**Your instructions**
A single number is the answer: how many lines of the entries contain the word "Switch"?

[Source data]
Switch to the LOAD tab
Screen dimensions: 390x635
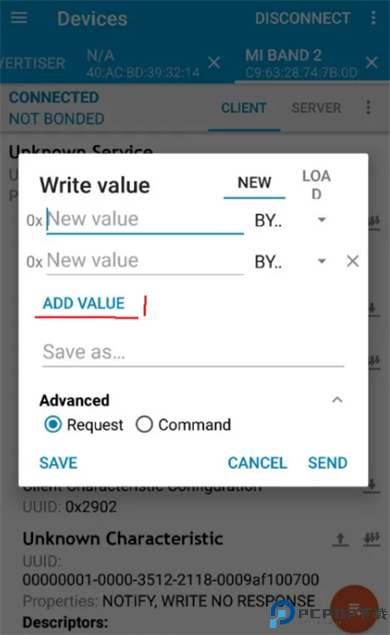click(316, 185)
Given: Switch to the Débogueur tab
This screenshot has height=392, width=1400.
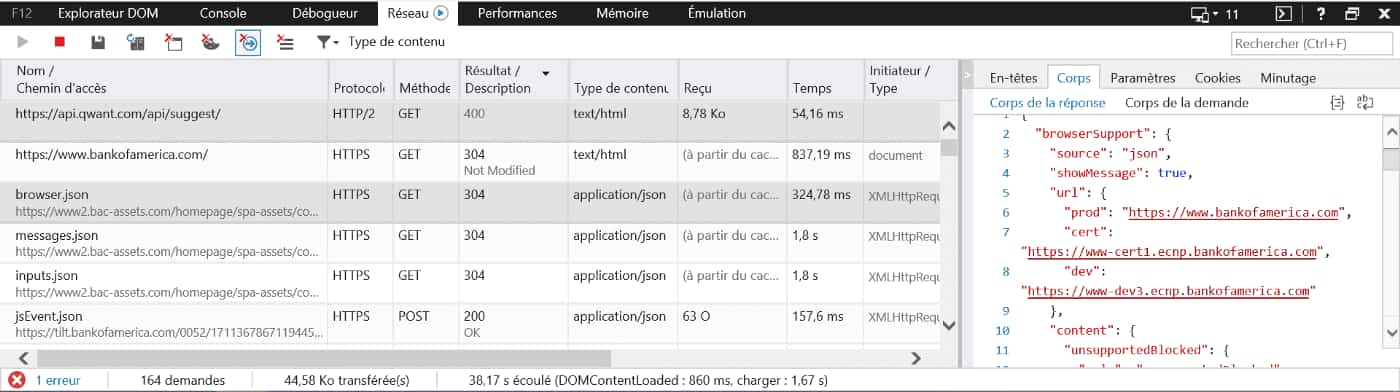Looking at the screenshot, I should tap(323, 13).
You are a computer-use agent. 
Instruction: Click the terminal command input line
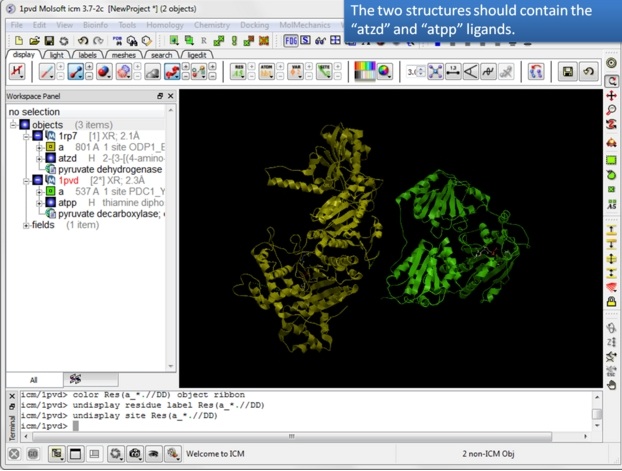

**Solution for this task**
2